Copy each of the entries below word for word, keeping every line unchanged and in its original order.

- **Information provided**
______________________________

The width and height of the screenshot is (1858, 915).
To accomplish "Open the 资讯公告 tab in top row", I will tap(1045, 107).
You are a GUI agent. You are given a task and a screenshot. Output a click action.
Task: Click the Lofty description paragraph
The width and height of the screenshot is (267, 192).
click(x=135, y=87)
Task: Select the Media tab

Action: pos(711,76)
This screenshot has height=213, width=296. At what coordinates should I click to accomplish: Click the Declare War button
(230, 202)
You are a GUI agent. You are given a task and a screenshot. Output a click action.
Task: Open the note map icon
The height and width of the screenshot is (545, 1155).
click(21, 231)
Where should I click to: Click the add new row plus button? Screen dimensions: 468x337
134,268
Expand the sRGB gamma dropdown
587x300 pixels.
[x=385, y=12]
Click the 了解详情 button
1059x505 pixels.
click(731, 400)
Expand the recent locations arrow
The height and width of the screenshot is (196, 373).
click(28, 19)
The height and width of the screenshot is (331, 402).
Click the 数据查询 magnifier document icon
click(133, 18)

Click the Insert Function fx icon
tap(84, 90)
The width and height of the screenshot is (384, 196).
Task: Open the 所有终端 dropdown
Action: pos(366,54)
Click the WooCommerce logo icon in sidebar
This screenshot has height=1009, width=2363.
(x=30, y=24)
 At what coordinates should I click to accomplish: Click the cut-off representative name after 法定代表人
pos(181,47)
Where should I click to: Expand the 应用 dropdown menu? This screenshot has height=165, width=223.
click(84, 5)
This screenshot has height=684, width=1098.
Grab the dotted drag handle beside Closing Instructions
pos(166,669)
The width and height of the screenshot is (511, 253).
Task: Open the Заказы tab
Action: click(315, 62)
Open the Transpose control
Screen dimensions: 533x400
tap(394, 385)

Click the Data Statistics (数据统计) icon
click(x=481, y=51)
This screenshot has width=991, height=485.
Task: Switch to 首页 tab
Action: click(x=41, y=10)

______________________________

- **Result of the task**
The width and height of the screenshot is (1858, 915).
To accomplish "Open the 资讯公告 tab in top row", I will tap(1045, 107).
You are a GUI agent. You are given a task and a screenshot. Output a click action.
Task: Click the Lofty description paragraph
The width and height of the screenshot is (267, 192).
click(x=135, y=87)
Task: Select the Media tab

Action: pos(711,76)
This screenshot has height=213, width=296. At what coordinates should I click to accomplish: Click the Declare War button
(230, 202)
You are a GUI agent. You are given a task and a screenshot. Output a click action.
Task: Open the note map icon
The height and width of the screenshot is (545, 1155).
click(21, 231)
Where should I click to: Click the add new row plus button? Screen dimensions: 468x337
134,268
Expand the sRGB gamma dropdown
587x300 pixels.
[x=385, y=12]
Click the 了解详情 button
1059x505 pixels.
click(731, 400)
Expand the recent locations arrow
The height and width of the screenshot is (196, 373).
click(28, 19)
The height and width of the screenshot is (331, 402).
Click the 数据查询 magnifier document icon
click(133, 18)

Click the Insert Function fx icon
tap(84, 90)
The width and height of the screenshot is (384, 196).
Task: Open the 所有终端 dropdown
Action: pos(366,54)
Click the WooCommerce logo icon in sidebar
This screenshot has height=1009, width=2363.
(x=30, y=24)
 At what coordinates should I click to accomplish: Click the cut-off representative name after 法定代表人
pos(181,47)
Where should I click to: Expand the 应用 dropdown menu? This screenshot has height=165, width=223.
click(84, 5)
This screenshot has height=684, width=1098.
Grab the dotted drag handle beside Closing Instructions
pos(166,669)
The width and height of the screenshot is (511, 253).
Task: Open the Заказы tab
Action: click(315, 62)
Open the Transpose control
Screen dimensions: 533x400
tap(394, 385)

Click the Data Statistics (数据统计) icon
click(x=481, y=51)
This screenshot has width=991, height=485.
Task: Switch to 首页 tab
Action: click(x=41, y=10)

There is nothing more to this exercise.